In 2014, the site of the Scholarly City was begun. This will bring together the nursery, primary and secondary schools. Funding is provided by the Department of the Lot, and by the town of Luzech for a total amount of €16.4 million, including €12 million for the College.
The first stone was laid on 19 December 2014 by Serge Rigal (Chairman of the Department), Gérard Alazard (Mayor of Luzech) and three children: one for kindergarten, one for primary and one for college.
The school will accommodate 450 students with the possibility of extending it to 500, a primary school size 150 and kindergarten size 90 on 6000 m2. Thirty companies of which a third are from the department of the Lot, participated in the construction. The Scholarly City was officially inaugurated by François Hollande, President of the Republic, in April 2017.

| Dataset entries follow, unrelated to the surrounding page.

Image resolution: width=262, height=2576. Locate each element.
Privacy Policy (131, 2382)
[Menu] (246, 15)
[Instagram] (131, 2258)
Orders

=== The Impernal College ===

The college of the Imperial of Luzech is located on the left bank of Lot, 150 meters south of the east-west route D8. For the 2014-2015 school year, 292 students were enrolled and divided into twelve classes, on four levels, from sixth to third. 51 students are part of the rugby Sports Section.

=== Primary school ===

The public primary school has 69 students divided into 3 classes of 16 students each.

=== Nursery school ===

The public kindergarten hosted 71 children, divided into three classes, in 2012.

==Sport==

The rugby club XV, the Sports Union of Luzech, evolved into the Championship of France, 3rd Federal division, for the 2010-2011 season. It was relegated for the 2011-2012 season. In 2013-2014, it was promoted again to a higher grade.

== Personalities linked to the commune ==

- Margrethe II of Denmark
- Henri de Laborde de Monpezat, prince of Denmark
- Bernadette Ségol, Secretary General of the European Confederation of the unions, is a native of Luzech.